ASSIGNMENT:
Copies of all lines that contain "link" are needed; take them from the data below.

(Stored data entries)
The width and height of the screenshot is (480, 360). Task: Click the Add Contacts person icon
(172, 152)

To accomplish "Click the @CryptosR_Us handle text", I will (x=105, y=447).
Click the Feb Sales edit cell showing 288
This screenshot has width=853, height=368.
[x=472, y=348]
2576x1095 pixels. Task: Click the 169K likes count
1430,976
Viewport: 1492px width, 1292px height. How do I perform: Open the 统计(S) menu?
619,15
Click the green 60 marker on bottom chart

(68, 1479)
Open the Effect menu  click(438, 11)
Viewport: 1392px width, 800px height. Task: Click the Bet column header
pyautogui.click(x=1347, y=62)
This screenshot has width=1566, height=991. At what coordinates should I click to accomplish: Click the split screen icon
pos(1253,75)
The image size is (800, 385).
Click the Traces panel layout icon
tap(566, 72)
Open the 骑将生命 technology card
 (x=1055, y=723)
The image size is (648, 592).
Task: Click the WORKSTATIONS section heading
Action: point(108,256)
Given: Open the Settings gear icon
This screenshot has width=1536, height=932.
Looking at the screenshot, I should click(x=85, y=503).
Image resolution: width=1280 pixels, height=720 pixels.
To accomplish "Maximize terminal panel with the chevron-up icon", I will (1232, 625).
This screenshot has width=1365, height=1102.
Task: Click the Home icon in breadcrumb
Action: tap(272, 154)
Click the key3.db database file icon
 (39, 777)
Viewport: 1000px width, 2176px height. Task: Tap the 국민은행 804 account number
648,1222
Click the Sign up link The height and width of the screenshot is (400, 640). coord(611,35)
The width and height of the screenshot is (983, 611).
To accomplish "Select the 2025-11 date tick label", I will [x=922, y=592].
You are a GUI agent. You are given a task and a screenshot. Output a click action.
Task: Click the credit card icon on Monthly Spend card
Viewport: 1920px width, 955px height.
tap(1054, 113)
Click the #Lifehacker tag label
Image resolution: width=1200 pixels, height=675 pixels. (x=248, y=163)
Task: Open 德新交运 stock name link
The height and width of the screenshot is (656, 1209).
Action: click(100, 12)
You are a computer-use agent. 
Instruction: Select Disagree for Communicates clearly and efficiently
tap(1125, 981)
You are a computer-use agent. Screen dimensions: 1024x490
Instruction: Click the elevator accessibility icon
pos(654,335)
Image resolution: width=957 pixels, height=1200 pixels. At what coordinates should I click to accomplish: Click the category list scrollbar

TASK ANSWER:
Click the Sign up link The height and width of the screenshot is (400, 640). coord(611,35)
Task: Open 德新交运 stock name link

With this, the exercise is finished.